PDA

View Full Version : TANGERINE (Sean Baker 2015)



Chris Knipp
07-11-2015, 07:13 PM
Sean Baker: Tangerine (2015)

http://www.chrisknipp.com/links/gat.png
KITANA KIKI RODRIGUEZ AND MYA TAYLOR IN TANGERINE

Dark and sordid turns bright and beautiful (and funny)

Sin-Dee (Kitana Kiki Rodriguez) has just been released from 28 days in the clinker. She is a transgender prostitute, like her friend Alexandra (Mya Taylor). Returning to her turf of the seedy blocks around Highland Ave. and Santa Monica Blvd. in L.A., she is incensed to find her pimp and main squeeze Chester (James Ransone) has two-timed her with a certain (born female) Dinah (Mickey O'Hagan) and she sets out to get revenge on Dinah and make Chester answer for this. Meanwhile, married Armenian cabbie Razmik (Karren Karagulian) has a taste for the "girls" and is carrying motley fares and cruising the nabe. It's Christmas Eve. For some time the movie oscillates between the trans girls and Razmik; eventually they find Chester and all meet, and sparks fly, but it's all good.
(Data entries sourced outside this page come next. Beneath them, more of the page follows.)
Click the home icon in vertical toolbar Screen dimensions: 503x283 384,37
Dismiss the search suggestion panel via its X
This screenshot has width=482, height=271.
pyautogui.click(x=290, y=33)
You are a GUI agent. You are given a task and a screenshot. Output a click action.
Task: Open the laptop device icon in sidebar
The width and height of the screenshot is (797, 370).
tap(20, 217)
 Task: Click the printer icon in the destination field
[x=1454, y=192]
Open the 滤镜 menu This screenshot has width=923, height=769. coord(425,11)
This is the substance of Tangerine, the new movie from Sean Baker and writer Chris Bergoch. Their genial, humorous outlook, and the cast's energy and drive, are part and parcel of how this ostensibly sordid material becomes cheery, painless, sad too, but a little heartwarming. The mood is augmented by the movie's s look, which comes from being shot, on a low budget, but by an innovative team, on iPhone5's, with new anamorphic lens attachments loaned to the filmmakers by their inventors, an outfit called Moondog. The handsome, fisheye and widescreen images that resulted were processed to brighten the colors with warm yellowish tinges. Rose-colored glasses, if you like. And the music enhances too. It's a mix of Trap, with energetic, slightly menacing overlays of metalic rhythm, and quick interludes of synthy whine and classical. The visual effect and the sonic glow are what stays with me, and Sin-Dee and Alexandra, Chester and the Armenian guy, and his plump, ethnic mother-in-law (Alla Tumanian), who tracks him to the Donut Shop that's Chester's place of business (he deals drugs too) and is a central venue of the action.

There's also an image of the depressing, overcrowded brothel room in a criminal motel where Sin-Dee finds Dinah and drags her out. Another moment to remember is when all is said is done and the girls have had it out, Dinah pathetically straggles back to the motel brothel door only to be told she's been replaced. Dinah is as hangdog and white as Sin-Dee and Alexandra are multicultural and spirited.

The impression of Tangerine, for me, is of the utterly sordid seen through such humane eyes and presented in such a colorful and sprightly package that it becomes warm, humorous, forgiven, and human. I can't say I am moved or profoundly impressed. We don't get the kind of sympathy and emotional power the likes of Hector Babenco or Satyajit Ray, instinctively, almost effortlessly, might provide. Well, Tangerine simply seeks something else. It's nasty and vernacular, trash-talking and American.

Critical reactions nonetheless are enthusiastic. They range from the barely at all judgmental hyping of Justin Chang for Variety (http://variety.com/2015/film/news/sundance-film-review-tangerine-1201414093/) to Mike D'Angelo's much more reserved review in a January Sundance bulletin for The Dissolve (https://thedissolve.com/features/postcards-from-sundance/899-day-6-the-limits-of-likability/) (now itself sadly dissolved). D'Angelo found the two girls, and the visual style, far too in-your-face. He balked at the excessive use of the word "bitch" (and needless to say there is a plethora of F-words).

But he found that "Over time. . . these passionate, street-smart whirligigs grew on me, and by the end I was surprised by how fiercely protective of their fragile happiness I felt." He never reached the point of caring about Razmik and is not alone in thinking the Armenian and his family are an irrelevancy cut in to keep the action from seeming "too ping-pongy." True. But Razmik's yammering mother-in-law reminded me of the hilarious Polish female relative in Jarmusch's Stranger Than Paradise. Foreign language, subtitled but strange, turns moral outrage into a harmless obligato: she's essential to Baker's genial effect. D'Angelo admits he didn't like the girls at all at first, or relate to them ever, but concludes it didn't matter one bit. This movie's function is to win you over. This is why Chang's review does it a disservice, because he never admits it's a challenge at first to care. Tangerine is like a warm puppy that has stepped into something icky, but when it cuddles up and you begin to pet it, you forget the stink.

Tangerine, 88 mins., debuted at Sundance and showed at over a dozen additional US and international festivals. It opened in US theaters 10 July 2015. Opens 17-18 at Landmark theaters in San Francisco and Berkeley.